▶ Ausgewählter Auszug

*-*-*

Muhammad, wo bist du?

von Uri Avnery, 25. Oktober 2014



ES KLINGT wie ein Witz. Ist aber keiner.

Vor etwa einem Monat, am Vorabend des jüdischen Neujahrsfestes, veröffentlichte das statistische Büro der Regierung eine Reihe interessanter Einzelheiten über die Bevölkerung des Staates. Es war als Geschenk für die Bürger gedacht. Die Bevölkerung wächst, sie wird reicher und ist zufrieden.

Einer der Punkte listet die populärsten Namen auf, die im letzten Jahr den neugeborenen Jungs und Mädchen gegeben wurden.

Als die Statistiker die Ergebnisse sahen, waren sie entgeistert. Es stellte sich heraus, dass der Name, der den ersten Platz auf der Liste belegte, Muhammad war.

Muhammad? Der volkstümlichste Name im jüdischen Staat?

Dafür gibt es eine einfache Erklärung. Die Araber stellen mehr als 20% der Bevölkerung dar. Arabische Eltern lieben es, ihren Söhnen den Namen des Propheten zu geben, Gott segne seine Seele. Außerdem haben arabische Bürger viel mehr Kinder als jüdische Bürger. Wenn jeder zweite arabische Junge Muhammad genannt wird, sind das im Prinzip 5%.

Jüdische Bürger haben eine größere Auswahl. Es gibt Hunderte Namen für Jungs und die Liste wächst ständig, weil junge Eltern gerne neue hebräische Namen erfinden. Selbst wenn ein Zehntel der jüdischen Eltern den Namen Josef bevorzugt, der nach der Liste der beliebteste hebräische Name ist, kommt man auf nur 4%.

Was tun? Sehr einfach: man streicht die arabischen Namen weg. Keinen Muhammad.

*-*-*

▶ Unbearbeitete Zeilen
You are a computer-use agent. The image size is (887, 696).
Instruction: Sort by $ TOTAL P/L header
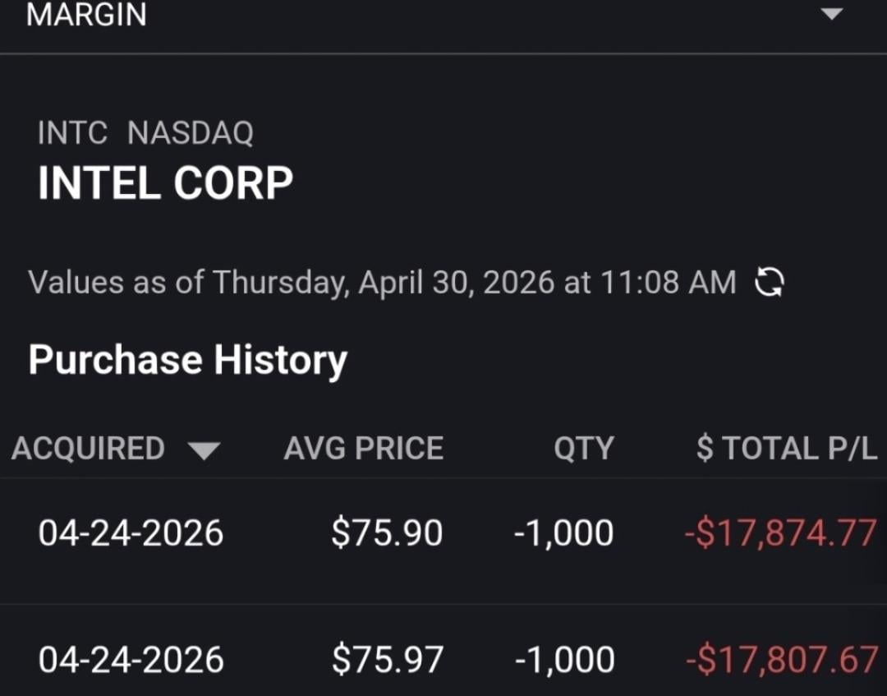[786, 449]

*-*-*

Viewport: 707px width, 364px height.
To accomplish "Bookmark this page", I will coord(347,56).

*-*-*

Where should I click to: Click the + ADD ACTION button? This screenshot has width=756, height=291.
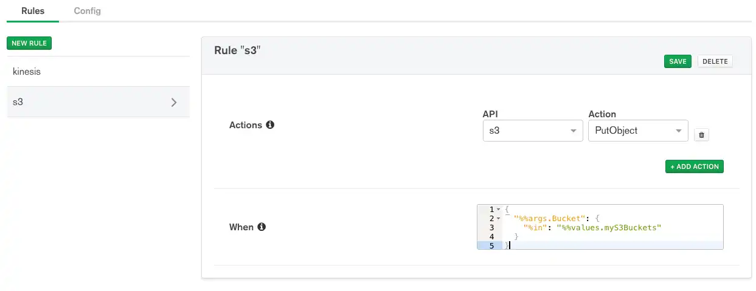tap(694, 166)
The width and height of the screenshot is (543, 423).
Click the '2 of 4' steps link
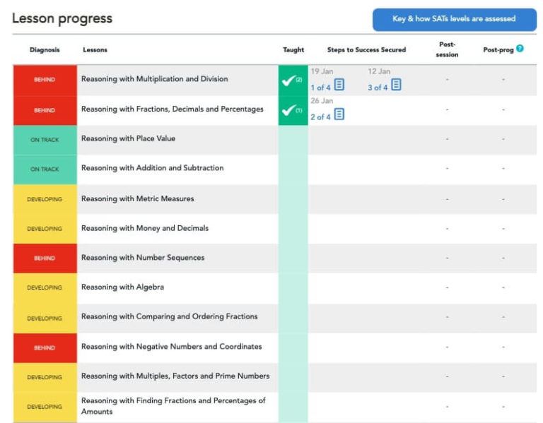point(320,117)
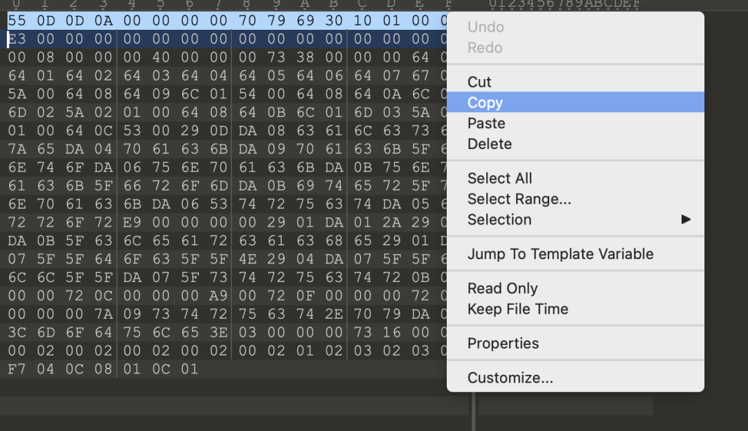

*-*-*

▶ Gestellte Aufgaben
A. Welche Prozentangaben enthält der Auszug über den Namen Muhammad? Nenne alle.
B. Stimmen diese Aussagen mit dem Auszug überein? (i) Das statistische Büro veröffentlichte die Angaben am Vorabend des jüdischen Neujahrsfestes. (ii) Josef ist laut der Liste der beliebteste hebräische Name. (iii) Jüdische Bürger haben mehr Kinder als arabische Bürger.
C. Beantworte anhand des Auszugs:
(i) Welches Datum trägt der Text?
(ii) Welcher Name belegte den ersten Platz auf der Liste?
(iii) Warum wächst die Liste der Namen für Jungs ständig?
Die Zeilen stehen in keinem Zusammenhang mit dem Auszug.

▶ Die Antworten
A. mehr als 20%, 5%, 4%

B.
(i) Ja: „am Vorabend des jüdischen Neujahrsfestes, veröffentlichte das statistische Büro der Regierung“
(ii) Ja: „Josef bevorzugt, der nach der Liste der beliebteste hebräische Name ist“
(iii) Nein: „Außerdem haben arabische Bürger viel mehr Kinder als jüdische Bürger.“

C.
(i) 25. Oktober 2014
(ii) Muhammad
(iii) Weil junge Eltern gerne neue hebräische Namen erfinden.